Why not ditch it here?
But the argument in favour of swift progress seems irresistible.
When he can no longer hear the buzz he backs out, moves on…
Coming to a crossroads, he takes the northern fork.
To his left the motorway curves in arclit grandeur to the darkness of the western horizon. Behind, headlights sweep the darkness from the road he’s just vacated. He pulls beneath a hedge and waits.
Another helicopter crabs past low overhead.
It’s a miracle they haven’t already pulled him in…
WIPEOUT fantasy-type miracle?
He rejects the inner whisper angrily, eases the cruiser into cautious forward motion, driving for the dark blur of the next belt of trees. Many of them are elms, dead with blight. He turns off the road, runs the cruiser deep into the darkness, gets stopped by a tree trunk. He’s maybe twenty-five metres in. enough to evade immediate discovery of the cruiser. Above, the foliage is dense. Leaving the cruiser, taking the black bag, he removes his ID papers and pockets the unlicensed needleray.
He hopes he doesn’t have to use it.
There’s a torch stuffed in a pocket of his denim jacket, he leaves it there and thrusts blindly into the wood. Brambles tear at his body, saplings whip at his face, something scurries, a pheasant scuttles away, the remnants of wildlife hanging on grimly by fang and claw.
Above, the sky is getting lighter.
It’s obvious he can’t stay in the wood. He stumbles on, barking his shins badly, once running jawfirst into a low malicious branch.
The growing light betrays him, he runs faster now through the depths of the belt. He swishes through a thinned portion, thick with dew-hung ferns. A mist is coalescing as he strikes a low stone wall concealed by thick tussocks of grass.
Uncultivated agricultural pasture lies the other side, it is decayed. Compulsory Purchase Order, he thinks irrelevantly.
Another cursed copter drones, he hugs the wall. The machine passes heavily over the untenanted farmstead at the centre of the undernourished pasture, dieldrin-sapped.
Kitson makes his break for the farmstead, he flees through the pasture and into stunted wild green barley, the mist is already thinner here, the sky is grey, he feels like a moth trapped on the ceiling, he takes ten seconds, it feels like ten hours.

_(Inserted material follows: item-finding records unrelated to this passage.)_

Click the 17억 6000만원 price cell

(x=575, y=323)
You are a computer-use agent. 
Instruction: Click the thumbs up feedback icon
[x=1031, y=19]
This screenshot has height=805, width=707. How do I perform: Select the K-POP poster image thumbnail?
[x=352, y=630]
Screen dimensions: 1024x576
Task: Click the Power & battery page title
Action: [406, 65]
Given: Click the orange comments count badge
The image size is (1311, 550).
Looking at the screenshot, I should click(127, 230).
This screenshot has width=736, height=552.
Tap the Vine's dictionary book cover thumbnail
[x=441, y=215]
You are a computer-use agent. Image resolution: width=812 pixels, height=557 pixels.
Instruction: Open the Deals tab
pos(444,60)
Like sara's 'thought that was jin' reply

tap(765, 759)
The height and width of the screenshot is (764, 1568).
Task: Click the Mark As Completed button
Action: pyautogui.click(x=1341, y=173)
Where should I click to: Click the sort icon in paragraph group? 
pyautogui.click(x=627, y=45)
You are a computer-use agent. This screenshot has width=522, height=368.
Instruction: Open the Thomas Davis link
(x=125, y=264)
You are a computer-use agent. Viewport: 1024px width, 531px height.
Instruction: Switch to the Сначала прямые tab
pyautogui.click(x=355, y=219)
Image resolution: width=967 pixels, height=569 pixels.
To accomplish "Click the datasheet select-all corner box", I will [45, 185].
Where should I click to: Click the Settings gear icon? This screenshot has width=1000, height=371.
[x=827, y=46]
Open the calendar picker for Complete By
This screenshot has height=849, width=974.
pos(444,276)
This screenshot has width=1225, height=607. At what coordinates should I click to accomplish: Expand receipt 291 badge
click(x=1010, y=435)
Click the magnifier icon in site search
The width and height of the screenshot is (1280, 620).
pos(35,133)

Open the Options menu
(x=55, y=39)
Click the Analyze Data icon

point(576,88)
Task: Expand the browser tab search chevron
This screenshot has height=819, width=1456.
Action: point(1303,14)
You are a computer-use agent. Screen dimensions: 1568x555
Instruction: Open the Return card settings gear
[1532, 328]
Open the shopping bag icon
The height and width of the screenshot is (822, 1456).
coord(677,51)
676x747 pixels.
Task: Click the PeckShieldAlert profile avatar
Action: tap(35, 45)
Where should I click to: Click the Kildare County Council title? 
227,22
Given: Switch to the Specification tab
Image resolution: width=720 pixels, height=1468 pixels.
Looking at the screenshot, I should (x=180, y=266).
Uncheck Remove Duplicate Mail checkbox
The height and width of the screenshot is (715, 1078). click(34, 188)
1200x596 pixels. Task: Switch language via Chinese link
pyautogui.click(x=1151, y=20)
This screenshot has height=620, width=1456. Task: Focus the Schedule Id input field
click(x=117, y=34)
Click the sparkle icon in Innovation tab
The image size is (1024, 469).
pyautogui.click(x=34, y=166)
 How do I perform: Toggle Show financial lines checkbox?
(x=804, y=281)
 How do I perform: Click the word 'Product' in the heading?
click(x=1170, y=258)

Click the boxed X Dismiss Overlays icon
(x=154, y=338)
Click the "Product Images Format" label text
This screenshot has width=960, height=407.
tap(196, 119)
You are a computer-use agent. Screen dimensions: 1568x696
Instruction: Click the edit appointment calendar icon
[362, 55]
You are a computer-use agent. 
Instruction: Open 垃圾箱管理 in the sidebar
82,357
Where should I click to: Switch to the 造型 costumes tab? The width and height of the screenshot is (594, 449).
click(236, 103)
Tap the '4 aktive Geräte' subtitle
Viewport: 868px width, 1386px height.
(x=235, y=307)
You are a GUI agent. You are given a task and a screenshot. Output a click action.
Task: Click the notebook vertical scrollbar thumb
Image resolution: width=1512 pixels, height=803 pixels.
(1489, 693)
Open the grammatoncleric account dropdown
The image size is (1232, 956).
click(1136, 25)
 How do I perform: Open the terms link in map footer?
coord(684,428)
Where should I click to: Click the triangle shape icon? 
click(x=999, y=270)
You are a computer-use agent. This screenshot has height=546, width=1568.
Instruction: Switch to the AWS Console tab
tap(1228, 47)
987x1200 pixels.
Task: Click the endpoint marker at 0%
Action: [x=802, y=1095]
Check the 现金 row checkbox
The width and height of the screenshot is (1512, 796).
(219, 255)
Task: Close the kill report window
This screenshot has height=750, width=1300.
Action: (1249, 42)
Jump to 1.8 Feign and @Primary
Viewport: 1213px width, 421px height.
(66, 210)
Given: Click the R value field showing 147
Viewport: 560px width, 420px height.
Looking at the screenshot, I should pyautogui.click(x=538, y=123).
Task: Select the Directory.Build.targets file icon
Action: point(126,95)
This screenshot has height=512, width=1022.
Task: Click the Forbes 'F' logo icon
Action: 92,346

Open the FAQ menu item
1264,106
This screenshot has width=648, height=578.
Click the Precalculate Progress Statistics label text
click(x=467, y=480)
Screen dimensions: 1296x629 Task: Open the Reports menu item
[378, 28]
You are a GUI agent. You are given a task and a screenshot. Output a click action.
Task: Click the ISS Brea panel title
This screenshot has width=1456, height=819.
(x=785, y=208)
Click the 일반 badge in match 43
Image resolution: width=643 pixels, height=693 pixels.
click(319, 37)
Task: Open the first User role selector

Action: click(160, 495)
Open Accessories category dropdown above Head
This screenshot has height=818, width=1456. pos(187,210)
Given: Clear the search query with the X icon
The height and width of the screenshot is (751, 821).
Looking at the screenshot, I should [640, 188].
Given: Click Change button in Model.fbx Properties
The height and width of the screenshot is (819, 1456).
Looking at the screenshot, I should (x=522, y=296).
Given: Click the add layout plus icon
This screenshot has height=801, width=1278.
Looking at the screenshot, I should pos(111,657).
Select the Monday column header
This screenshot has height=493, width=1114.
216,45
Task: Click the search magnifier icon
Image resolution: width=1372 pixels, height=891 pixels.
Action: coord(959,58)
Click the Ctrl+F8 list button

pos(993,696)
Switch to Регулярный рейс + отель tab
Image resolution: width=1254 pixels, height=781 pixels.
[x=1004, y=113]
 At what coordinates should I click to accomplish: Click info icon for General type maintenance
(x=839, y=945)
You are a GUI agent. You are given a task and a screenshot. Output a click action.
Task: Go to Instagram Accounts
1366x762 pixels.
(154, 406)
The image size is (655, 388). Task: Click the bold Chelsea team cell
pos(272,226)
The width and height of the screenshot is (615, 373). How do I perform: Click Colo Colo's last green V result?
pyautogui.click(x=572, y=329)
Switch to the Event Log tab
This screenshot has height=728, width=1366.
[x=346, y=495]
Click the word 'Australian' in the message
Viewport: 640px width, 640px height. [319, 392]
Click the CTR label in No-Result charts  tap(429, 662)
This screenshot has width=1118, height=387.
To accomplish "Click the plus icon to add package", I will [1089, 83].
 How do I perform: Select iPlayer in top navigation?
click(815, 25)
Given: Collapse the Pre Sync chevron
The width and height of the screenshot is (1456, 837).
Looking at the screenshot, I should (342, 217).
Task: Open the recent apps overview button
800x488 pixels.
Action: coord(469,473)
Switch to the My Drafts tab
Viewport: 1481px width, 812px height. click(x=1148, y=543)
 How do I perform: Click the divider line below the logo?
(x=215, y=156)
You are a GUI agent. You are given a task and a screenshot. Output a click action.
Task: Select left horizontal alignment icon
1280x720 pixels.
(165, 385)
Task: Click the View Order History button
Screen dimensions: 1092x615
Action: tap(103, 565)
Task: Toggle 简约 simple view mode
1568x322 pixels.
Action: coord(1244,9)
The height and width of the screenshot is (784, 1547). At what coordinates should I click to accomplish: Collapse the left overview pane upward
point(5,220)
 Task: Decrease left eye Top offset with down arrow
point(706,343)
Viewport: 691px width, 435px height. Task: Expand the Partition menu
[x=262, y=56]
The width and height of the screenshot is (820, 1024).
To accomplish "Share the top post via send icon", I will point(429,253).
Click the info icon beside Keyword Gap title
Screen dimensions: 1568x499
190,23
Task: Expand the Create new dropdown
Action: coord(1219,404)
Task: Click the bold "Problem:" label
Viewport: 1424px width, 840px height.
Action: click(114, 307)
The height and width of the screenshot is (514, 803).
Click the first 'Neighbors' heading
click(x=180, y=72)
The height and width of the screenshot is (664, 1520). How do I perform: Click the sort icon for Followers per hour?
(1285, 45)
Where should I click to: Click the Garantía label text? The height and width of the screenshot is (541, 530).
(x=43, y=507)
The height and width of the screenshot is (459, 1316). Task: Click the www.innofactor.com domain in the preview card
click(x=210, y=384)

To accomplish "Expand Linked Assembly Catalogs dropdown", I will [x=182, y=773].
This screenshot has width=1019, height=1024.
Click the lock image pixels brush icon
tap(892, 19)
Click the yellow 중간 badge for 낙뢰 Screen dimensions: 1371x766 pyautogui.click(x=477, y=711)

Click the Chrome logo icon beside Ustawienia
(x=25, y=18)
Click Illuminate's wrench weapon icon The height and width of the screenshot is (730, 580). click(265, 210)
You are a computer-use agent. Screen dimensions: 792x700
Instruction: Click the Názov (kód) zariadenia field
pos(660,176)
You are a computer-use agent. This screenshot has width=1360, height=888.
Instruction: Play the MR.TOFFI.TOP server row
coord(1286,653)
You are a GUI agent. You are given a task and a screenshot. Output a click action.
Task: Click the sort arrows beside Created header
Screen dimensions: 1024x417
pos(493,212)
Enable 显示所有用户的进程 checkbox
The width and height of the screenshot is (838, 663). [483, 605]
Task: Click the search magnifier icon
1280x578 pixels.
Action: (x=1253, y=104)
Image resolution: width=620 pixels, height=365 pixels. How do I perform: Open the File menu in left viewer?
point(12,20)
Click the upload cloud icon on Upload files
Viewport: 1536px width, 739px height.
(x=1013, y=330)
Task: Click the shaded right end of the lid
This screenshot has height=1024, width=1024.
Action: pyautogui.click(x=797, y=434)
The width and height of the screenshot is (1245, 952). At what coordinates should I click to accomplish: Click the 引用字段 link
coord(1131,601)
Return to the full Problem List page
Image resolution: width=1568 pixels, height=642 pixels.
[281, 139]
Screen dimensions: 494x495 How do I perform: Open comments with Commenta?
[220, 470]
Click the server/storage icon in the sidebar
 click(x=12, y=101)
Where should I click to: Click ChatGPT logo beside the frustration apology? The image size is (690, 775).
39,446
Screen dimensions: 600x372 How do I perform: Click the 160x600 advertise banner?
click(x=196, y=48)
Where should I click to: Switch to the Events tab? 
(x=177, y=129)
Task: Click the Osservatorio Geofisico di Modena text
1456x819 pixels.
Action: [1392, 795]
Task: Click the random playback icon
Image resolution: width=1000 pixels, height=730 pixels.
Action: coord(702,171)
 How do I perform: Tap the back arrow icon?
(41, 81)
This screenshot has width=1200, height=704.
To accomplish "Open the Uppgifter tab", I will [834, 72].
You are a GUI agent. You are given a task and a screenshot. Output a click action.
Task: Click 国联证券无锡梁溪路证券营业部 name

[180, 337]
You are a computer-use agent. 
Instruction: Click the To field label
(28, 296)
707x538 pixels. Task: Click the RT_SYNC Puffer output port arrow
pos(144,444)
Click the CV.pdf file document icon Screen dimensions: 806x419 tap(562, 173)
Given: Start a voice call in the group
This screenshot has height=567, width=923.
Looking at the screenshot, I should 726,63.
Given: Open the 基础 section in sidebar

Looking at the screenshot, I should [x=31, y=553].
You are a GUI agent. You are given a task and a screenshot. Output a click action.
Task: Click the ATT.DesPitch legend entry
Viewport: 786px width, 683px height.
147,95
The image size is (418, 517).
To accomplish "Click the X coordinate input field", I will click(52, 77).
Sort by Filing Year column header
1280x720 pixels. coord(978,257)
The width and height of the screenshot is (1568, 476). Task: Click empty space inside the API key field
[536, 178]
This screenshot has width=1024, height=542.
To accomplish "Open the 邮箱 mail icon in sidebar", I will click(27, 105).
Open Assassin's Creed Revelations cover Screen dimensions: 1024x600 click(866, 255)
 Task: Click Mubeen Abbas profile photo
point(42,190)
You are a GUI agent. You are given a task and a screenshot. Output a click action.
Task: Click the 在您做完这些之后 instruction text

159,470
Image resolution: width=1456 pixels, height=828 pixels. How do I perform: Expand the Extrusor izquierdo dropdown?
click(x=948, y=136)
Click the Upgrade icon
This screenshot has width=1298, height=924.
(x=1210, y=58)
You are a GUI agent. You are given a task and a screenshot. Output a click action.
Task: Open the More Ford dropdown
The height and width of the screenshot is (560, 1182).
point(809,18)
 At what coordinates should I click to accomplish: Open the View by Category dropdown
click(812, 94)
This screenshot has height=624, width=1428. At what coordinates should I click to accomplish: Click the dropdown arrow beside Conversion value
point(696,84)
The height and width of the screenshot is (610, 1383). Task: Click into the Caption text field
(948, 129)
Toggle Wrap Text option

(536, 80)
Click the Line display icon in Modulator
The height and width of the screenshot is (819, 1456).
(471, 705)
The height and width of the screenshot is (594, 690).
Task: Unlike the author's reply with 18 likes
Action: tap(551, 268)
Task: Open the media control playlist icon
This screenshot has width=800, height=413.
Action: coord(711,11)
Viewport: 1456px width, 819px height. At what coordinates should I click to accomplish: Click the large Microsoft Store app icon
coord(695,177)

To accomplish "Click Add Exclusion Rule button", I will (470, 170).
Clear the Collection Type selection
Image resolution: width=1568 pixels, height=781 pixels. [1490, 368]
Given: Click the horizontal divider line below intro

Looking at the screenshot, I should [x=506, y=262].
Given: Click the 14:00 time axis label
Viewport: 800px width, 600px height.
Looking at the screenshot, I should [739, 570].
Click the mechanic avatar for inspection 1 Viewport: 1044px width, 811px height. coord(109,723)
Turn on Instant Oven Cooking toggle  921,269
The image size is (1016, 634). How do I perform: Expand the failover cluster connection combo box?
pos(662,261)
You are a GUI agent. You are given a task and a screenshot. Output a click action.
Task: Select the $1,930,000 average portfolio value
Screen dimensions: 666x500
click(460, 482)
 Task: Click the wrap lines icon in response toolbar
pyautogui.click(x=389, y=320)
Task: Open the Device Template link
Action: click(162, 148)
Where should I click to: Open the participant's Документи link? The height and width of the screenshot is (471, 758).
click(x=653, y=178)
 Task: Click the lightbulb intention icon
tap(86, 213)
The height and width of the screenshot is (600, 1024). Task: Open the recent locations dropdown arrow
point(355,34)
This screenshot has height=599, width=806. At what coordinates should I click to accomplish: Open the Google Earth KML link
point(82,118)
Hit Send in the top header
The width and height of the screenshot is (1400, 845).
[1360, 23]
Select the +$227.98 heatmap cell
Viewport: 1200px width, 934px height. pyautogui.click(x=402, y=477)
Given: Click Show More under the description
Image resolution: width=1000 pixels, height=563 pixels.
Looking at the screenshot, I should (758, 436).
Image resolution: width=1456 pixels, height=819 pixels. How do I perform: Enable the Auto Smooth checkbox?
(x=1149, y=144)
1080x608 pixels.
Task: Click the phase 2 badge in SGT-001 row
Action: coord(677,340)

He bypasses the rusting silo into the overgrown still-cobbled yard. In the middle there’s an old well which he’s bypassing, intending to cross to the further perimeter of the pasture, to plunge into the peripheral woods. But - another copter fills the air -
Abandoning himself to his karma he swings on to the black oil-slicked and rotten rope dangling from the equally rotten wooden pulley system. The black briefcase-like bag crooked in his left arm, his feet scrabbling for projecting stones within the well-mouth, he lowers himself with desperate speed.
The roar of the spying machine fills the sky.